_Set task_
Take the lines of the listing below, starting with the line that contains "is (2148, 1660)." and going on through the line that contains "center [930, 923].". Write them out again with "stronger" swapped for "weaker" and nothing else changed.

(Records contained in a dataset)

⟨

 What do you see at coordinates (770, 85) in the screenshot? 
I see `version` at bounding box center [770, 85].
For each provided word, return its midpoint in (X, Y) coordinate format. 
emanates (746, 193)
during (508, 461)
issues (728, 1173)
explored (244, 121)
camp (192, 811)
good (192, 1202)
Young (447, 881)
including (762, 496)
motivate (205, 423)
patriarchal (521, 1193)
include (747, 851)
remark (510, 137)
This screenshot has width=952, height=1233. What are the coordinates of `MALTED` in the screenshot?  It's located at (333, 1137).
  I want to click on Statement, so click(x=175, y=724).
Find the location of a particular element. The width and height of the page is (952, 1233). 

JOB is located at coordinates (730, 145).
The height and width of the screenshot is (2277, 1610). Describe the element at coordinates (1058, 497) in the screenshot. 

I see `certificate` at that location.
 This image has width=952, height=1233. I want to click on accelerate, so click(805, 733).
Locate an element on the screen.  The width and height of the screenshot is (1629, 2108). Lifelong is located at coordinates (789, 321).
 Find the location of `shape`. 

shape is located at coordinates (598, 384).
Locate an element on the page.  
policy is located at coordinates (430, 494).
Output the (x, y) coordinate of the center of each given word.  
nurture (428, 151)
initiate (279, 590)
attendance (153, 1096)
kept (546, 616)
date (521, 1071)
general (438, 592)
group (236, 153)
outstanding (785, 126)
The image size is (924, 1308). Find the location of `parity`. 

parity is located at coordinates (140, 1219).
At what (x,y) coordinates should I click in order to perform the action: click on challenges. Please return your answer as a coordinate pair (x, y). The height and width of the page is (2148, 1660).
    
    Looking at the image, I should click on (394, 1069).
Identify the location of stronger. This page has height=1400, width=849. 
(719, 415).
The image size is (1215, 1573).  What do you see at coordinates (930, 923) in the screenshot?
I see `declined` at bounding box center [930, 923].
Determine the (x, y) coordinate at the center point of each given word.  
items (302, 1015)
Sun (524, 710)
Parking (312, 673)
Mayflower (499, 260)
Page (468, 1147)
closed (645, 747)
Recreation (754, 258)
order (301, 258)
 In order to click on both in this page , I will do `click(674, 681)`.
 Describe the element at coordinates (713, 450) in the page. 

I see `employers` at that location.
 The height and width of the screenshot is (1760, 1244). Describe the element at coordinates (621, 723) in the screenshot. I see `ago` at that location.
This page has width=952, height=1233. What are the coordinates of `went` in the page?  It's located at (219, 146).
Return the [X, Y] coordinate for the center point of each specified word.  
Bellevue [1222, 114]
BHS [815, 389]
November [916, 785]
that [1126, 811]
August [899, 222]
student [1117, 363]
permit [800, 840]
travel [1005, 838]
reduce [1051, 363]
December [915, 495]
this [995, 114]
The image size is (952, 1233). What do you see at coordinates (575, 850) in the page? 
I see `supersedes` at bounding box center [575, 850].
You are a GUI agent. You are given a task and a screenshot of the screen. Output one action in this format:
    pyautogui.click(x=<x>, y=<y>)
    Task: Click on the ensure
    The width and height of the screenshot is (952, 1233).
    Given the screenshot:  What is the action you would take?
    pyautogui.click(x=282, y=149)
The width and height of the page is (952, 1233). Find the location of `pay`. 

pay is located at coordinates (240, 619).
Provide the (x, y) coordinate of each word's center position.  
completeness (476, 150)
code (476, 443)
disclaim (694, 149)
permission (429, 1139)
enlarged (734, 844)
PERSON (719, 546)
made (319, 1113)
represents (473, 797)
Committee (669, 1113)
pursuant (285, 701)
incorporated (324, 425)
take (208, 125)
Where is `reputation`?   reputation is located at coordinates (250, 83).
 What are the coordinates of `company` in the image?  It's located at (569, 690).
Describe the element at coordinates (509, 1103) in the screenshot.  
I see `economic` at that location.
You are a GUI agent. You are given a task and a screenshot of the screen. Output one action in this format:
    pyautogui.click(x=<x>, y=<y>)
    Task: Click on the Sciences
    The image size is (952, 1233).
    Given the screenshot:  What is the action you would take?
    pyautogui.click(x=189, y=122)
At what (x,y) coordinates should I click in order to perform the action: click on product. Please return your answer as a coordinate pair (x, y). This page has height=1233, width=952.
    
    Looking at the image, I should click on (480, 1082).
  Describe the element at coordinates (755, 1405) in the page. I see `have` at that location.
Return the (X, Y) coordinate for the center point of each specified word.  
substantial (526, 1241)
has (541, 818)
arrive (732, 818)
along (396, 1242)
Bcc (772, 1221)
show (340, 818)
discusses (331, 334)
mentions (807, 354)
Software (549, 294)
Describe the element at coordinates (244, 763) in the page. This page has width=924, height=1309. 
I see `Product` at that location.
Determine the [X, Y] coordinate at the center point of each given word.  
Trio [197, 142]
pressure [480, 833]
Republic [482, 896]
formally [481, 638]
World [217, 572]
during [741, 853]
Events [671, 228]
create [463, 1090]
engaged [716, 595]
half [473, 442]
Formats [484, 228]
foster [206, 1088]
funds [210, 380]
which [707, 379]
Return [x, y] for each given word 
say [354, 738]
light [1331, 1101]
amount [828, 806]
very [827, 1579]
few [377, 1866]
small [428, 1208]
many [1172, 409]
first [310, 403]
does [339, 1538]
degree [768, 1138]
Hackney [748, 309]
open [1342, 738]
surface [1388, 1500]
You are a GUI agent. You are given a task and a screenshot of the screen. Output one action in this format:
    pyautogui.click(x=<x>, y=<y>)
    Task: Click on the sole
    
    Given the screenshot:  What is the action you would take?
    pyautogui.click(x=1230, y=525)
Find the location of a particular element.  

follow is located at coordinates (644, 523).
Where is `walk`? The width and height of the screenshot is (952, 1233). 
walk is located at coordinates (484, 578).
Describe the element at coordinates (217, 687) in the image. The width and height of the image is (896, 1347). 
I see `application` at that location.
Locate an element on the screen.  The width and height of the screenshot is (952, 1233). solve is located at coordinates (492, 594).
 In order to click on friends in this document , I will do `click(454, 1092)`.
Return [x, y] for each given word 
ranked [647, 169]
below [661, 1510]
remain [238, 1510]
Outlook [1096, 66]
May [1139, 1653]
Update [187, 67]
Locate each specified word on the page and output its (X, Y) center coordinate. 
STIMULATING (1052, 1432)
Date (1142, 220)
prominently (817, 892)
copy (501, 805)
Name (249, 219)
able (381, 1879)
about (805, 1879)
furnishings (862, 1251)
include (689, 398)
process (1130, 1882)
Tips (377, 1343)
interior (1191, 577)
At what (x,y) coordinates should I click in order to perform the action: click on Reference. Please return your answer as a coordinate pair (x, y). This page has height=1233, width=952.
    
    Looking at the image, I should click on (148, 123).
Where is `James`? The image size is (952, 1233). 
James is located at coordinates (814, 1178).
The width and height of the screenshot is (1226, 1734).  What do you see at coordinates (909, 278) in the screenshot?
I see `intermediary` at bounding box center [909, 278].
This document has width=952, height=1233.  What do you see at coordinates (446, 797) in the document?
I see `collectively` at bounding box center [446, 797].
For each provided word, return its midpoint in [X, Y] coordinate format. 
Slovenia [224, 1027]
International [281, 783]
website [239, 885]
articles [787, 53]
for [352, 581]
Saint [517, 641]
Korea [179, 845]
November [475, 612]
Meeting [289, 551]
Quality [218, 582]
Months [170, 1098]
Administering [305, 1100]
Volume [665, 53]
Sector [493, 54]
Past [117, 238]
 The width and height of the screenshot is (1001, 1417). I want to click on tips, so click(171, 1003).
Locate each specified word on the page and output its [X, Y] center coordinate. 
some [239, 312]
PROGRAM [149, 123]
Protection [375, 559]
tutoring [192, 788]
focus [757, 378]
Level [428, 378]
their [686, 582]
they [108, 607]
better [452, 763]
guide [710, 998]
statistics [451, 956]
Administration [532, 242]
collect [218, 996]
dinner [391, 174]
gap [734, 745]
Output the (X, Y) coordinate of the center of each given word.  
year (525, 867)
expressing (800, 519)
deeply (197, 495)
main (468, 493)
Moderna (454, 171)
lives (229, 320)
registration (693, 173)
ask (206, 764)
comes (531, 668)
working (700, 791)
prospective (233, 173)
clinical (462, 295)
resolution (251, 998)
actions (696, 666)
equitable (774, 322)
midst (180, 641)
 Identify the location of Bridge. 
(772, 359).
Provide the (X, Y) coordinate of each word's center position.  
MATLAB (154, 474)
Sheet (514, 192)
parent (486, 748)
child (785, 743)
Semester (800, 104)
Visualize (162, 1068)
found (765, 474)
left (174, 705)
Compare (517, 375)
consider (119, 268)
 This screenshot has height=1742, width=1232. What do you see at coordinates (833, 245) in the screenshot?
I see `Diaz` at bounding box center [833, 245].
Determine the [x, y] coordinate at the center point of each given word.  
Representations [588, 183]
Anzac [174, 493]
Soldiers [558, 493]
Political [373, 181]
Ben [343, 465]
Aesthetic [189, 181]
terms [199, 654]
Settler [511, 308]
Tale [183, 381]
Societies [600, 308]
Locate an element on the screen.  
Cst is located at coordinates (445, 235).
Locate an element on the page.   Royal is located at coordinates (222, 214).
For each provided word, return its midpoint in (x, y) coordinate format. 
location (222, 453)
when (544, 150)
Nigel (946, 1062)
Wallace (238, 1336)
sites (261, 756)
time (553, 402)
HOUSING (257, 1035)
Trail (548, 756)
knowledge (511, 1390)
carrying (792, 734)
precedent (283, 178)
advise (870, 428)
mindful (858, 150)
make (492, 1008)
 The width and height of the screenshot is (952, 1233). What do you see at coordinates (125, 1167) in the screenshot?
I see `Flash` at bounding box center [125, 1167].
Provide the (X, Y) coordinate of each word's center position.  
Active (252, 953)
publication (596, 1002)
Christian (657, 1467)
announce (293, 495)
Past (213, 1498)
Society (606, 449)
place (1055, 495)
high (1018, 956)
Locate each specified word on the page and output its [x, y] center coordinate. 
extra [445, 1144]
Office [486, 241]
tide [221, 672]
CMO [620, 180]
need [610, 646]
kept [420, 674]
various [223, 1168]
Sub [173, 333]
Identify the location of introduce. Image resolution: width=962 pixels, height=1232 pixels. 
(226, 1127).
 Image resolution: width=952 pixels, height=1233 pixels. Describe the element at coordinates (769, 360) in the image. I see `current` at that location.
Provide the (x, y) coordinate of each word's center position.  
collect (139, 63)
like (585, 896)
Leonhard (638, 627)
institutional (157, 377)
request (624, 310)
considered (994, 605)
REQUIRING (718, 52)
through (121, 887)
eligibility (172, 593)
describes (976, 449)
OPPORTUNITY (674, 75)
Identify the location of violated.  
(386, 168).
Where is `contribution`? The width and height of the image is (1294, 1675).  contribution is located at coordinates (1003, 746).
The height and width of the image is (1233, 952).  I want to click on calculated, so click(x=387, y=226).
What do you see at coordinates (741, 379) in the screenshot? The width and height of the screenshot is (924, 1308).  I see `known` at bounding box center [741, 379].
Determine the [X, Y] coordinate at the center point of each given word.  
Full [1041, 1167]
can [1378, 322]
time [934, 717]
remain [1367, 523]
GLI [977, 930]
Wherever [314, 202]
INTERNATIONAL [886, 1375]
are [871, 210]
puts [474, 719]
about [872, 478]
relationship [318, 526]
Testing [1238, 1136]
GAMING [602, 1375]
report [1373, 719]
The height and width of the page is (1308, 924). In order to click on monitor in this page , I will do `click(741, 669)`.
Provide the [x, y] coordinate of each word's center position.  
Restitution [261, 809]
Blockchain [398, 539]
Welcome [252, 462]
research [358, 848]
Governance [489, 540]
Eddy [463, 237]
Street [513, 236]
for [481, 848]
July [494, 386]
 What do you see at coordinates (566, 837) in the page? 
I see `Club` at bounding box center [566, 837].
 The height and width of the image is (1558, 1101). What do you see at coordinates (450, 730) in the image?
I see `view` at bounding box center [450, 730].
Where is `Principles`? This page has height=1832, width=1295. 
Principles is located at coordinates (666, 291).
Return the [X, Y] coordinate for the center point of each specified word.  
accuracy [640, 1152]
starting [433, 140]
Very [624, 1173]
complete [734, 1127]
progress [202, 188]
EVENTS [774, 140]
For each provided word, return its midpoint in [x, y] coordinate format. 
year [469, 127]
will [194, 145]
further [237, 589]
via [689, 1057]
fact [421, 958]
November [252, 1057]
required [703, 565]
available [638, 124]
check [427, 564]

⟩

_The result_
At what (x,y) coordinates should I click in order to perform the action: click on challenges. Please return your answer as a coordinate pair (x, y). The height and width of the page is (2148, 1660).
    
    Looking at the image, I should click on (394, 1069).
Identify the location of weaker. This page has height=1400, width=849. 
(719, 415).
The image size is (1215, 1573).  What do you see at coordinates (930, 923) in the screenshot?
I see `declined` at bounding box center [930, 923].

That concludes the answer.